## Exercise brief
How many lines in the records below hold the string "breadcrumb"? Please answer with the number and nothing more.

Dataset entries:
□ □ □ □ □ □ □

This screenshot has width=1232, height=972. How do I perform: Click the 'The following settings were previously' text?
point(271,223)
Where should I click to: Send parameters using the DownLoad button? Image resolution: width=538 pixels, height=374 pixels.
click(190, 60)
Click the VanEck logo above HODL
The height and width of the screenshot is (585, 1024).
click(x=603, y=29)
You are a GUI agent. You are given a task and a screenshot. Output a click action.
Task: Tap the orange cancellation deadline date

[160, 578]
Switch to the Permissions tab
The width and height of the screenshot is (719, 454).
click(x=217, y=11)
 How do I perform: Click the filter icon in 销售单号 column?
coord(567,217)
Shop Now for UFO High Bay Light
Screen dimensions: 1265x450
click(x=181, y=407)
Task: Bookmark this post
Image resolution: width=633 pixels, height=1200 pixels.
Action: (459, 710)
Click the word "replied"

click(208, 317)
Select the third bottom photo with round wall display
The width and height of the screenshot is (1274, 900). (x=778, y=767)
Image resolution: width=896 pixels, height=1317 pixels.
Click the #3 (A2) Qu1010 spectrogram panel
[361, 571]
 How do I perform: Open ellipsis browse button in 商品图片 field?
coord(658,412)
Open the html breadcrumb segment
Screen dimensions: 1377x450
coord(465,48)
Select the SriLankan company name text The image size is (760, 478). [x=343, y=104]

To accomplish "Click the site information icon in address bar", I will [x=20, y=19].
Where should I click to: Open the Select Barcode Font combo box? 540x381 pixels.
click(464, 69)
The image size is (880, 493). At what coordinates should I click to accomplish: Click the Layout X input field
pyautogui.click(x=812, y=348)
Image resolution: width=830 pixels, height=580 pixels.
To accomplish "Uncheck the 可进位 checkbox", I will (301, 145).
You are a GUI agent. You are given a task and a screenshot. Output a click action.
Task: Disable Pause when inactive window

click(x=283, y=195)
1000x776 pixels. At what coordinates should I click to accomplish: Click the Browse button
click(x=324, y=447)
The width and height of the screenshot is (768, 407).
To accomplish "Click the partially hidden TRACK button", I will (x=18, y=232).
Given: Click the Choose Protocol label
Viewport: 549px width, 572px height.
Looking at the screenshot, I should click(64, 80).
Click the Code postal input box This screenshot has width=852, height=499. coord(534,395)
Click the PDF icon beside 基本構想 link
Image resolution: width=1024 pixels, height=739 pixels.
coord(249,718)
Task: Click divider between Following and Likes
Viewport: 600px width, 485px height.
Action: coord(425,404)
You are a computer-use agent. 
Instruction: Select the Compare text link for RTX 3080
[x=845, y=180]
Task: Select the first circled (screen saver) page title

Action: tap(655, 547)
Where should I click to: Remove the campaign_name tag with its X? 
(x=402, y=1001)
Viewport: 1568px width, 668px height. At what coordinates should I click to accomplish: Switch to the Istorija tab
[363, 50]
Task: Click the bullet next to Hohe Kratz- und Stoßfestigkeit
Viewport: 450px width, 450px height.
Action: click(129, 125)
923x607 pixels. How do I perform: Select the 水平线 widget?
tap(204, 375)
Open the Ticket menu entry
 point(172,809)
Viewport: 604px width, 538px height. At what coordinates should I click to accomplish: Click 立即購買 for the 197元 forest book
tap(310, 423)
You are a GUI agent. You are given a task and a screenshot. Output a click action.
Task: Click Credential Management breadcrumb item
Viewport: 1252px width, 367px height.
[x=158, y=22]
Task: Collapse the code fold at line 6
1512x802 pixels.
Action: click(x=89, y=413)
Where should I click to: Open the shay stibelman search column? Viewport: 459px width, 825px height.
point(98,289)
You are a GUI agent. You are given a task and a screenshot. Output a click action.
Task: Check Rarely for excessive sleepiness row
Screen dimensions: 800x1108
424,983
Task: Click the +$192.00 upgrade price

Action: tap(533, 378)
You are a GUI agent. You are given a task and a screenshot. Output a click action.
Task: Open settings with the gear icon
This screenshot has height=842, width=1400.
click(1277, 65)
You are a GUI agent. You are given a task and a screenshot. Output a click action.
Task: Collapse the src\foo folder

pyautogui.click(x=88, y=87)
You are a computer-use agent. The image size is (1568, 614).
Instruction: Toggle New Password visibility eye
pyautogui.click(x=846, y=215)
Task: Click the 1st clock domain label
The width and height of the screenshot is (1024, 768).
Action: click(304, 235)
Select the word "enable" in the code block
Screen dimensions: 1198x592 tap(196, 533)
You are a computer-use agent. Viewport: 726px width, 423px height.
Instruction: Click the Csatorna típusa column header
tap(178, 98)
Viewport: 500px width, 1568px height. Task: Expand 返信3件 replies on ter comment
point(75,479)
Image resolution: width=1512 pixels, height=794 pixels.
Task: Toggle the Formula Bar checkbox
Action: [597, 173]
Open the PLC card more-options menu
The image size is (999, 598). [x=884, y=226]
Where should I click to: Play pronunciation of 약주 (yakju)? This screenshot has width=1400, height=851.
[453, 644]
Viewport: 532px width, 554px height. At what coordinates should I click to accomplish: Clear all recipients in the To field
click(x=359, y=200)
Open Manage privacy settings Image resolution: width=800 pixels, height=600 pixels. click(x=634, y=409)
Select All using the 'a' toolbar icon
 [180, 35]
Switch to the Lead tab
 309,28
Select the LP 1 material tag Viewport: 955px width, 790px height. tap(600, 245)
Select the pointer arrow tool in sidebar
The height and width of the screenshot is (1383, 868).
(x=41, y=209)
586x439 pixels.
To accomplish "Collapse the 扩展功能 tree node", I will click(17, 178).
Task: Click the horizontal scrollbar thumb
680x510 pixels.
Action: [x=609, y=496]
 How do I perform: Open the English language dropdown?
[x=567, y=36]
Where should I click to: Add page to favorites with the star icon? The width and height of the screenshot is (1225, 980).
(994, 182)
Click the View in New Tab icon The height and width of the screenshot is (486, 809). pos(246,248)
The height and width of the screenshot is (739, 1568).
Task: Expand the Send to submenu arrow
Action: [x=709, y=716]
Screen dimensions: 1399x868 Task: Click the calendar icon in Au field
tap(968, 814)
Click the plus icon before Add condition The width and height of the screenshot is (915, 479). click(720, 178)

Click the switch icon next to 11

□ □ □ □ □ □ □

## Exercise result
2